A version of this article was published to Law360 on November 10, 2021.

On October 28, the House Rules Committee released a modified version of the budget reconciliation legislation, the Build Back Better Act (the Bill), including Subtitle D, Green Energy. Before release of the Bill, President Joe Biden announced a framework for the Build Back Better Act, reflecting the administration’s negotiations with Democrat senators and representatives. House Speaker Nancy Pelosi has indicated that the text of the Build Back Better Act is still up for consideration and review, and further changes to the Bill are expected. The Bill must be approved by the House Rules Committee before being considered by the House of Representatives.

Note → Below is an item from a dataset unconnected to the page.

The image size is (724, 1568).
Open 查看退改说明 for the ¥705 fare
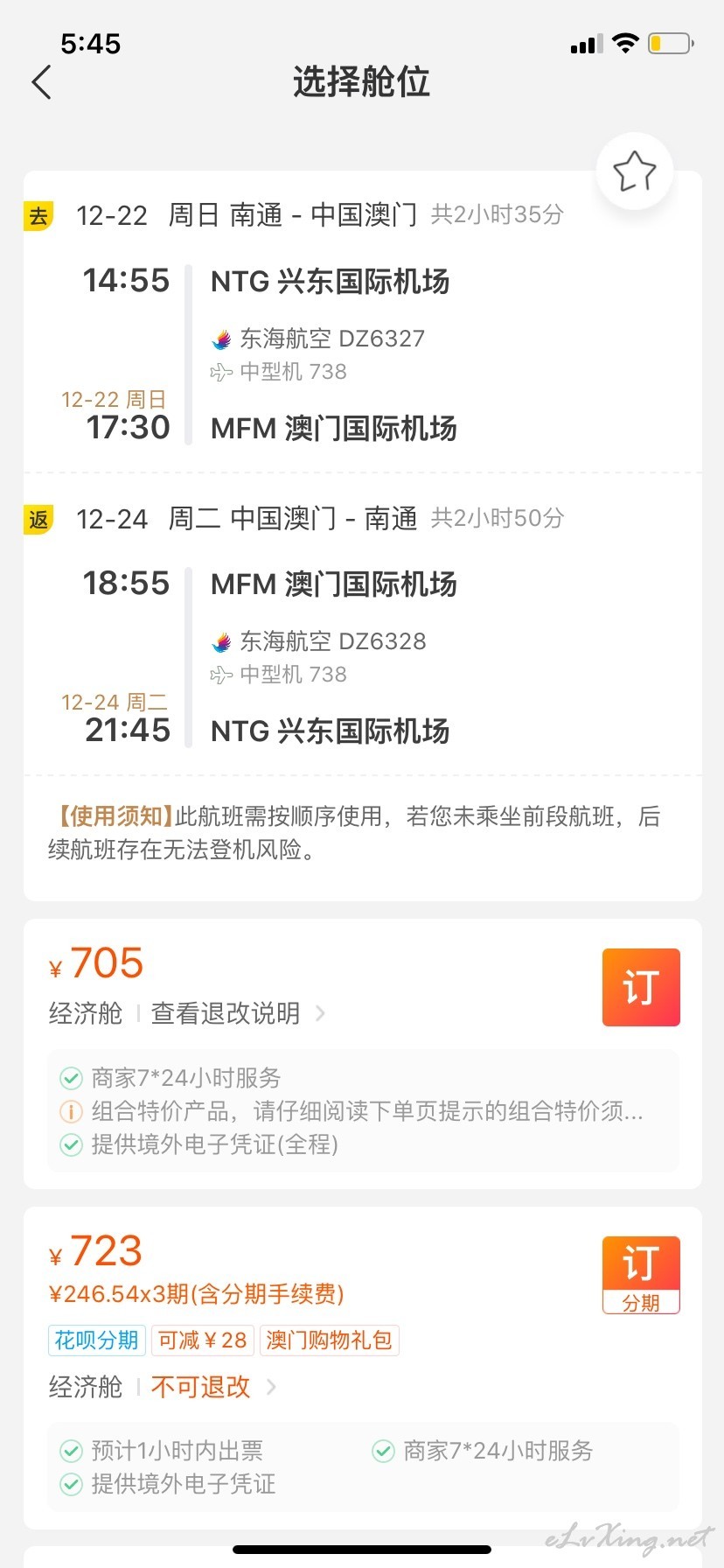click(x=238, y=1013)
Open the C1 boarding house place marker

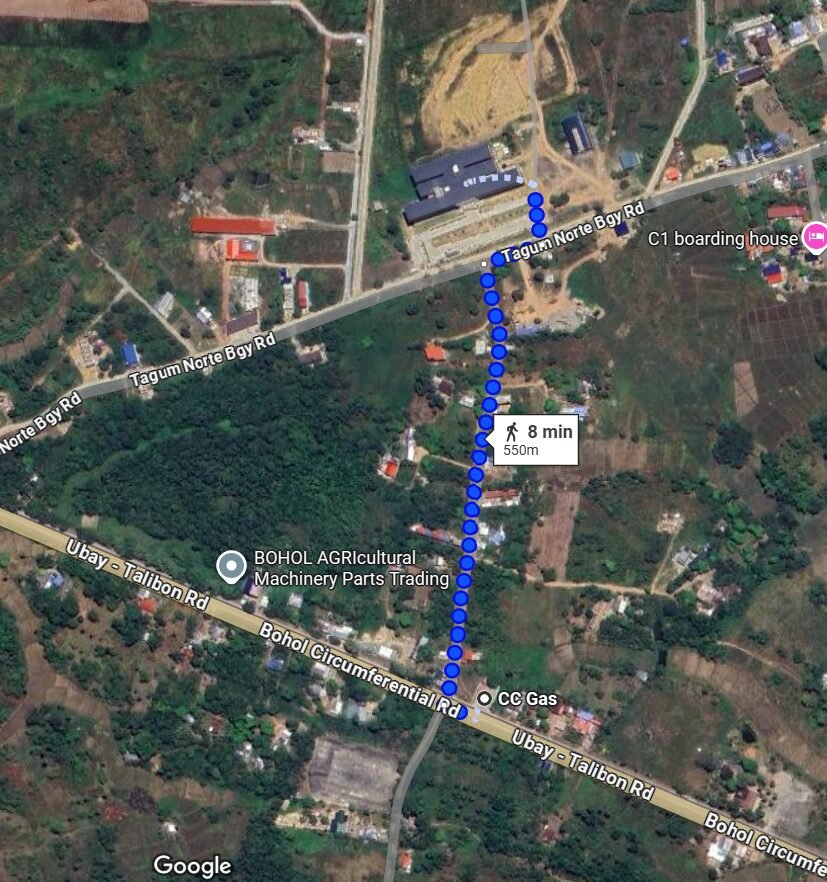814,238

Key Differences from the Prior Bill

The modified version of the Bill includes significant changes to the version of the Bill approved by the House Ways and Means Committee on September 15 (the Prior Bill), which we covered here, including the following:

  • Earlier sunset dates for the PTC and ITC (projects must begin construction before 2027);
  • New technology-agnostic clean electricity credits for projects that begin construction after 2026;
  • Enhanced ITC for projects that are within census tracts with oil and gas or coal employment or historic coal mine or coal plant closures;
  • Expansion of the ITC to cover interconnection property; and
  • A 15% alternative minimum tax on profits of certain corporations.

PTC and ITC Extensions

The Prior Bill would have extended the PTC and ITC for wind, solar, and other specified technologies to projects that began construction before 2034, with phasedowns for projects beginning construction after 2031. The updated Bill would pull back the beginning of construction deadline to December 31, 2026, with no phasedowns.

Like the Prior Bill, the updated Bill provides that the PTC and ITC are reduced to 20% of current levels if the project’s maximum output is 1MW or greater and the prevailing wage and apprenticeship requirements are not met, subject to a transition rule. However, the updated Bill provides a more favorable transition rule: Projects that begin construction before 60 days after IRS guidance on such requirements is published (as opposed to the date of enactment, as in the Prior Bill) will not be subject to the prevailing wage and apprenticeship requirements.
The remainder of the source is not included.